Die Krise verschärft die Lage
Die Bedingungen in den schon vor der Pandemie auffällig schlechter bewerteten Berufen haben sich durch die Pandemie weiter verschlechtert. Der auf 585 Euro gestiegene Mindestlohn für Azubis ist immer noch lächerlich, wenn man den Mietenspiegel in den Städten sowie die Lebensmittel- und Energiepreisanstiege betrachtet.
Ungleichbehandlung von Frauen
Die durch den Kapitalismus manifestierte besondere Ausbeutung der Frau deutet sich auch in der DGB-Jugend-Studie an. Azubis in weiblich dominierten Berufen haben wesentlich häufiger Probleme, sich nach der Ausbildung zu erholen. Neben der hohen Arbeitsbelastung hat das auch etwas mit der kostenlosen Reproduktion von Arbeitskräften (Haushalt, Kindererziehung) zu tun, die oft Frauen übernehmen. Doppelt so viele junge Frauen geben an, dass die »Vereinbarkeit von Familie und Beruf« für sie eine wichtige Rolle bei der Berufsauswahl spielt.
Angst vor der Zukunft
Während der Pandemie wurden zum Beispiel in der Gastronomie, im Luftverkehr, in der Logistikbranche oder im Einzelhandel Personal abgebaut. Kein Wunder, dass 14 Prozent der Auszubildenden eine »sehr große« oder »große« Gefahr sehen, ihre Ausbildung nicht erfolgreich abschließen zu können. Fast die Hälfte der Azubis, die kurz vor dem Ende ihrer Ausbildung stehen, wusste nicht, ob sie übernommen werden.
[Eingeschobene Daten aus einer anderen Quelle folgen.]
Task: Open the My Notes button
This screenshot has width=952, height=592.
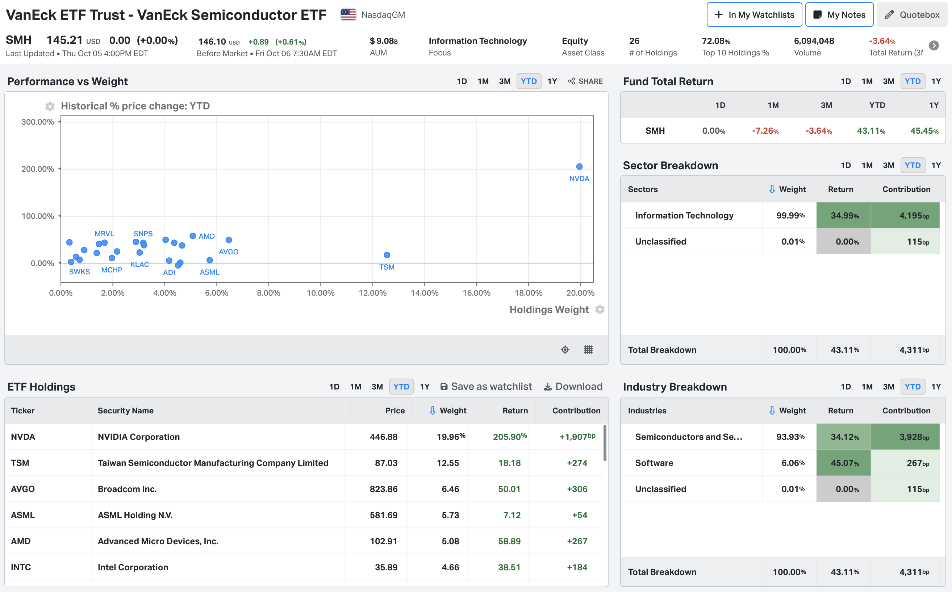Action: tap(839, 15)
Um die Lage der Auszubildenden zu verbessern, ist die Einführung einer elternunabhängigen Grundsicherung von 700 Euro plus Warmmiete und eine drastische Erhöhung der Ausbildungsvergütungen nötig. Diese müssten zudem automatisch an die Inflation angepasst werden. Azubis sollten für ihren Beruf eine Übernahmegarantie erhalten. Doch um Ausbildungen insgesamt attraktiver zu machen, müssen sich auch die Arbeitsbedingungen verbessern. Die Gewerkschaften stehen in der Pflicht, kämpferische Forderungen aufzustellen und Azubis und Beschäftigte zu organisieren, um die Forderungen auch erkämpfen zu können. Doch im Kapitalismus steht der Profit immer an erster Stelle. Deswegen müssen wir, auch im Interesse von guter Ausbildung für alle, dieses System überwinden.